▸ Work to be completed
Reproduce the data below word for word.

(Collected data)
----

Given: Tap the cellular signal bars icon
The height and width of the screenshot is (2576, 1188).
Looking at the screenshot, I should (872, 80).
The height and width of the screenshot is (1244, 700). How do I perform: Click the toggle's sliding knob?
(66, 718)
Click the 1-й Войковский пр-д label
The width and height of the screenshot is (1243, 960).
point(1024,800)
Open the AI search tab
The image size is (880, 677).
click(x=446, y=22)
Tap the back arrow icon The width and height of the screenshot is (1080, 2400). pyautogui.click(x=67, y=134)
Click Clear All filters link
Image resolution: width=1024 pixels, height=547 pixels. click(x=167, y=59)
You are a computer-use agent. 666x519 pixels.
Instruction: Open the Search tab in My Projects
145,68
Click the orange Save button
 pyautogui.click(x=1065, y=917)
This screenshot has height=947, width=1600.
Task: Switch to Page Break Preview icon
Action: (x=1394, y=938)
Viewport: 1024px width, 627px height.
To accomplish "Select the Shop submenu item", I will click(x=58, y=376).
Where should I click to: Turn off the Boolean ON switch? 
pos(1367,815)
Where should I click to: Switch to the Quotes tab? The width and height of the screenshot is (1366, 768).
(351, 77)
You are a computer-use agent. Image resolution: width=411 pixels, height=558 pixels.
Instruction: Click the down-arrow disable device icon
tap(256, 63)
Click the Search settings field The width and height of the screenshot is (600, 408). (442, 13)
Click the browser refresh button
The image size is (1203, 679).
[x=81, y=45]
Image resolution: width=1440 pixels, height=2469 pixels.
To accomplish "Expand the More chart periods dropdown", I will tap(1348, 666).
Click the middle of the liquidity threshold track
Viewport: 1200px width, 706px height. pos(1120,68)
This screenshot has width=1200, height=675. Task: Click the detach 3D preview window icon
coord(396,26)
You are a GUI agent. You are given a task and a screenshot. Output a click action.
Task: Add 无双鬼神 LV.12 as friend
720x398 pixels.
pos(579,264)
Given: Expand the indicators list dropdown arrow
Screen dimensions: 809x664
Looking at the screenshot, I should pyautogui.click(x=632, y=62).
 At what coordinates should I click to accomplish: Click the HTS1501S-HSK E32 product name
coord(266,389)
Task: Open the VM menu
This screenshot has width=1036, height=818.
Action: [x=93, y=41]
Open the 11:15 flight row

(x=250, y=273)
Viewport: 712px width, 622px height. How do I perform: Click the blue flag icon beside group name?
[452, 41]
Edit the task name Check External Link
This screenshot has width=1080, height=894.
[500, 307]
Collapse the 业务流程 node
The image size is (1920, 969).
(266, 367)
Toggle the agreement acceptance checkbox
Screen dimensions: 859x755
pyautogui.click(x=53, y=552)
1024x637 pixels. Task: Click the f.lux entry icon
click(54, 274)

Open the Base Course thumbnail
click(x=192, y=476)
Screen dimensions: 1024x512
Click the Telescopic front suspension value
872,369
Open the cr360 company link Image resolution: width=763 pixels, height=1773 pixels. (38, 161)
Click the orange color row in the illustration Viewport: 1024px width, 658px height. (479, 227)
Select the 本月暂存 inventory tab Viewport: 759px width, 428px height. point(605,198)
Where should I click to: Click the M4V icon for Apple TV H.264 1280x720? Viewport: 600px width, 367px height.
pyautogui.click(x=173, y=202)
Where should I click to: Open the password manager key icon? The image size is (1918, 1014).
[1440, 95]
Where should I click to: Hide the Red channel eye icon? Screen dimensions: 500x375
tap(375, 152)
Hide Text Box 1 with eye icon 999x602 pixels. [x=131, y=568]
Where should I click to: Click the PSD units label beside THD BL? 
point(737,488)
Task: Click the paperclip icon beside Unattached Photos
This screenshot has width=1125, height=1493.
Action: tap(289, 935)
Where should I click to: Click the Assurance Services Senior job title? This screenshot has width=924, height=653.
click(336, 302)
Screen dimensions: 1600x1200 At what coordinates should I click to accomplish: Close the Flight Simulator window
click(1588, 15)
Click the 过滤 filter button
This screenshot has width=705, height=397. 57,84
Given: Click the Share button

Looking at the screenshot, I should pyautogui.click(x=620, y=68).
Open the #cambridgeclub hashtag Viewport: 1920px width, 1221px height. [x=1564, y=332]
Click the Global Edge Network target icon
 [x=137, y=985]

----

▸ Answer section
Given: Tap the cellular signal bars icon
The height and width of the screenshot is (2576, 1188).
Looking at the screenshot, I should (872, 80).
The height and width of the screenshot is (1244, 700). How do I perform: Click the toggle's sliding knob?
(66, 718)
Click the 1-й Войковский пр-д label
The width and height of the screenshot is (1243, 960).
point(1024,800)
Open the AI search tab
The image size is (880, 677).
click(x=446, y=22)
Tap the back arrow icon The width and height of the screenshot is (1080, 2400). pyautogui.click(x=67, y=134)
Click Clear All filters link
Image resolution: width=1024 pixels, height=547 pixels. click(x=167, y=59)
You are a computer-use agent. 666x519 pixels.
Instruction: Open the Search tab in My Projects
145,68
Click the orange Save button
 pyautogui.click(x=1065, y=917)
This screenshot has height=947, width=1600.
Task: Switch to Page Break Preview icon
Action: (x=1394, y=938)
Viewport: 1024px width, 627px height.
To accomplish "Select the Shop submenu item", I will click(x=58, y=376).
Where should I click to: Turn off the Boolean ON switch? 
pos(1367,815)
Where should I click to: Switch to the Quotes tab? The width and height of the screenshot is (1366, 768).
(351, 77)
You are a computer-use agent. Image resolution: width=411 pixels, height=558 pixels.
Instruction: Click the down-arrow disable device icon
tap(256, 63)
Click the Search settings field The width and height of the screenshot is (600, 408). (442, 13)
Click the browser refresh button
The image size is (1203, 679).
[x=81, y=45]
Image resolution: width=1440 pixels, height=2469 pixels.
To accomplish "Expand the More chart periods dropdown", I will tap(1348, 666).
Click the middle of the liquidity threshold track
Viewport: 1200px width, 706px height. pos(1120,68)
This screenshot has width=1200, height=675. Task: Click the detach 3D preview window icon
coord(396,26)
You are a GUI agent. You are given a task and a screenshot. Output a click action.
Task: Add 无双鬼神 LV.12 as friend
720x398 pixels.
pos(579,264)
Given: Expand the indicators list dropdown arrow
Screen dimensions: 809x664
Looking at the screenshot, I should pyautogui.click(x=632, y=62).
 At what coordinates should I click to accomplish: Click the HTS1501S-HSK E32 product name
coord(266,389)
Task: Open the VM menu
This screenshot has width=1036, height=818.
Action: [x=93, y=41]
Open the 11:15 flight row

(x=250, y=273)
Viewport: 712px width, 622px height. How do I perform: Click the blue flag icon beside group name?
[452, 41]
Edit the task name Check External Link
This screenshot has width=1080, height=894.
[500, 307]
Collapse the 业务流程 node
The image size is (1920, 969).
(266, 367)
Toggle the agreement acceptance checkbox
Screen dimensions: 859x755
pyautogui.click(x=53, y=552)
1024x637 pixels. Task: Click the f.lux entry icon
click(54, 274)

Open the Base Course thumbnail
click(x=192, y=476)
Screen dimensions: 1024x512
Click the Telescopic front suspension value
872,369
Open the cr360 company link Image resolution: width=763 pixels, height=1773 pixels. (38, 161)
Click the orange color row in the illustration Viewport: 1024px width, 658px height. (479, 227)
Select the 本月暂存 inventory tab Viewport: 759px width, 428px height. point(605,198)
Where should I click to: Click the M4V icon for Apple TV H.264 1280x720? Viewport: 600px width, 367px height.
pyautogui.click(x=173, y=202)
Where should I click to: Open the password manager key icon? The image size is (1918, 1014).
[1440, 95]
Where should I click to: Hide the Red channel eye icon? Screen dimensions: 500x375
tap(375, 152)
Hide Text Box 1 with eye icon 999x602 pixels. [x=131, y=568]
Where should I click to: Click the PSD units label beside THD BL? 
point(737,488)
Task: Click the paperclip icon beside Unattached Photos
This screenshot has width=1125, height=1493.
Action: tap(289, 935)
Where should I click to: Click the Assurance Services Senior job title? This screenshot has width=924, height=653.
click(336, 302)
Screen dimensions: 1600x1200 At what coordinates should I click to accomplish: Close the Flight Simulator window
click(1588, 15)
Click the 过滤 filter button
This screenshot has width=705, height=397. 57,84
Given: Click the Share button

Looking at the screenshot, I should pyautogui.click(x=620, y=68).
Open the #cambridgeclub hashtag Viewport: 1920px width, 1221px height. [x=1564, y=332]
Click the Global Edge Network target icon
 [x=137, y=985]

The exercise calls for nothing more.